More pressingly, it would need to develop detailed insights into the ways that the brain is being mapped, known, understood, modelled and simulated in institutional contexts such as IBM, or how neuroscientific insights and models are being embodied in the kinds of AI applications that Pearson is promoting. How IBM and Pearson conceive the brain is deeply consequential to the AI and cognitive systems they are developing, and to how those systems then might interact with human actors and possibly influence the cognition of those people by shaping the neural architectures of their brains. Are these models adequate approximations of human mental and cognitive functioning? Or do they treat the brain and cognition in reductive terms as a kind of computational system that can be debugged, rewired and algorithmically optimized, in ways which reproduce the long-standing tendency by technologists and scientists to represent mental life as an information-processing computer?
Just a few years after the dawn of computer technology in the 1940s, the brain was said to operate like a computer, with the role of physical hardware played by the brain itself and our thoughts serving as software. … Propelled by subsequent advances in both computer technology and brain research, an ambitious multidisciplinary effort to understand human intelligence gradually developed, firmly rooted in the idea that humans are, like computers, information processors. This effort now involves thousands of researchers, consumes billions of dollars in funding, and has generated a vast literature consisting of both technical and mainstream articles and books … speculating about the ‘algorithms’ of the brain, how the brain ‘processes data’, and even how it superficially resembles integrated circuits in its structure. The information processing metaphor of human intelligence now dominates human thinking, both on the street and in the sciences.

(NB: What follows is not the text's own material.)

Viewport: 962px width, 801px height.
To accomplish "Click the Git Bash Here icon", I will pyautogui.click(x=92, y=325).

To what extent, for example, are biological neural networks conflated with (or reduced to) artificial neural networks as findings and insights from computational neuroscience are translated into applied AI and cognitive systems R&D programs? A kind of biosocial enthusiasm about the plasticity of the brain and epigenetic modulation is animating the technological ambitions of Pearson and IBM, one that may be led more by computational understandings of the brain as an adaptive information-processing device than a culturally and socially situated organ. Future research in this direction would need to interrogate the specific forms of neuro knowledge production they draw upon, as well as engage with social scientific insights into how environments really work to shape human embodied experience (and vice versa).

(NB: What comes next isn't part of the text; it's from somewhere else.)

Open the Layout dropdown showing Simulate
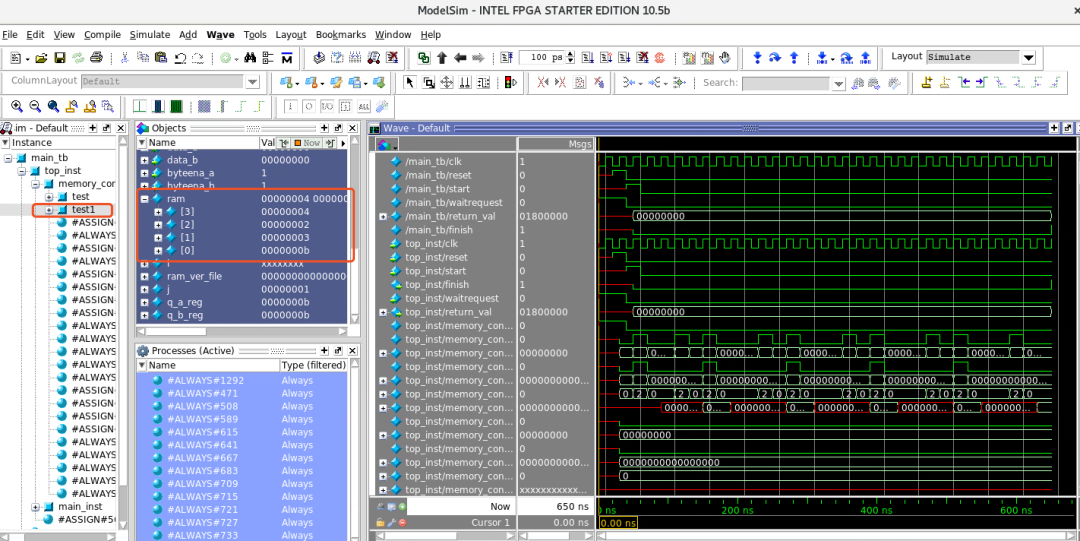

The translation of educational environments into biosocial spaces that are technologically enhanced by new forms of AI, cognitive systems and other neurocomputational applications could have significant effects on teachers and learners right down to biological and neurological levels of life itself. As Luciano Floridi has noted, these are not forms of ‘ultraintelligence’ but ‘ordinary artefacts’ that can outperform us, and that are designed for specific purposes–but could always be made otherwise, for better purposes:
We should make AI human-friendly. It should be used to treat people always as ends, never as mere means…. We should make AI’s stupidity work for human intelligence. … And finally, we should make AI make us more human. The serious risk is that we might misuse our smart technologies, to the detriment of most of humanity.
The glossy imaginaries of AIEd and cognitive systems in education projected by Pearson and IBM reveal a complex intersection of technological and scientific developments–combined with business ambitions and future visions–that require detailed examination as biosocial matters of concern for the future of education.